I spent a couple days wondering if the cron/anacron setup was correct – I couldn’t see any obvious problems, so eventually just tried invoking it from the console.
Running /usr/sbin/yum-cron
manually, it just sat there for a few seconds before reporting ‘Killed’. What was killing it?!
Obviously (in retrospect) it was OOM Killer.
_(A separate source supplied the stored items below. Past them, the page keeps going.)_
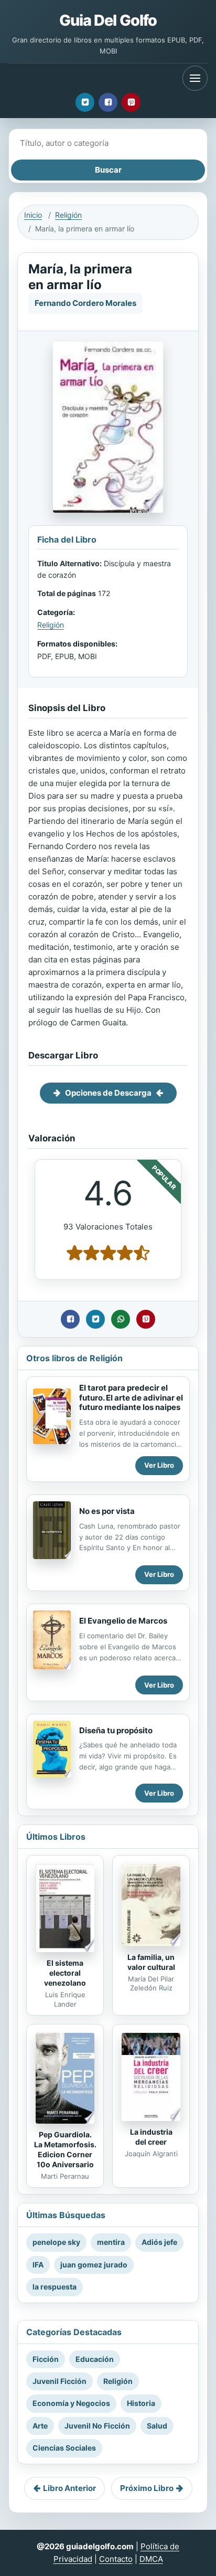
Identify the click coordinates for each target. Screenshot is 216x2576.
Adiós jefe (159, 2242)
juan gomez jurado (93, 2264)
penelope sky (56, 2242)
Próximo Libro (147, 2488)
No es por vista (107, 1511)
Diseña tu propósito (116, 1730)
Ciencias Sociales (64, 2447)
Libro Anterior (69, 2488)
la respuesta (55, 2286)
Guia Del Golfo (108, 20)
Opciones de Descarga (108, 1093)
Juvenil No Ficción (97, 2425)
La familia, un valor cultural (151, 1962)
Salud (157, 2425)
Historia (141, 2403)
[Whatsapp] (120, 1319)
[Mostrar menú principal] (195, 78)
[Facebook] (108, 102)
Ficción (46, 2359)
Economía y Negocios (71, 2403)
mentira (111, 2242)
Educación (94, 2359)
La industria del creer (151, 2136)
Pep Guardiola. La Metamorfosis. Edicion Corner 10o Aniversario (65, 2149)
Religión (68, 214)
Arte (40, 2425)
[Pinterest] (131, 102)
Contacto (116, 2559)
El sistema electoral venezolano (65, 1972)
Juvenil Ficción (60, 2381)
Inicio (33, 214)
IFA (38, 2264)
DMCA (151, 2559)
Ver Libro (159, 1465)
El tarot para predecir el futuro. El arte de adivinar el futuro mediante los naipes (131, 1398)
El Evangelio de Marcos (123, 1621)
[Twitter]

Looking in dmesg revealed the following:
[90980.699432] oom-kill:constraint=CONSTRAINT_NONE,nodemask=(null),cpuset=/,mems_allowed=0,global_oom,task_memcg=/,task=yum-cron,pid=7002,uid=0
[90980.708766] Out of memory: Killed process 7002 (yum-cron) total-vm:756616kB, anon-rss:326396kB, file-rss:0kB, shmem-rss:0kB, UID:0 pgtables:1160kB oom_score_adj:0
So it turns out yum-cron – which from what I can tell is a relatively simple Python script wrapper around yum – simply exhausts the memory on a t3.nano, with its paltry 512MB and cannot complete before OOM Killer wipes it out.
Adding a simple 1GB swapfile on the server fixes the problem, although the docs recommend not doing this on the EBS storage directly & instead doing it on ‘ephemeral storage instance store volumes’; this comment indicates that it might be slower and/or more expensive due to increased IO, but it seems that t3 instances do not get free access to the instance store.
Looking at the additional complexity of doing swap ‘properly’ on AWS makes it seem pretty compelling, though it basically doubles the cost.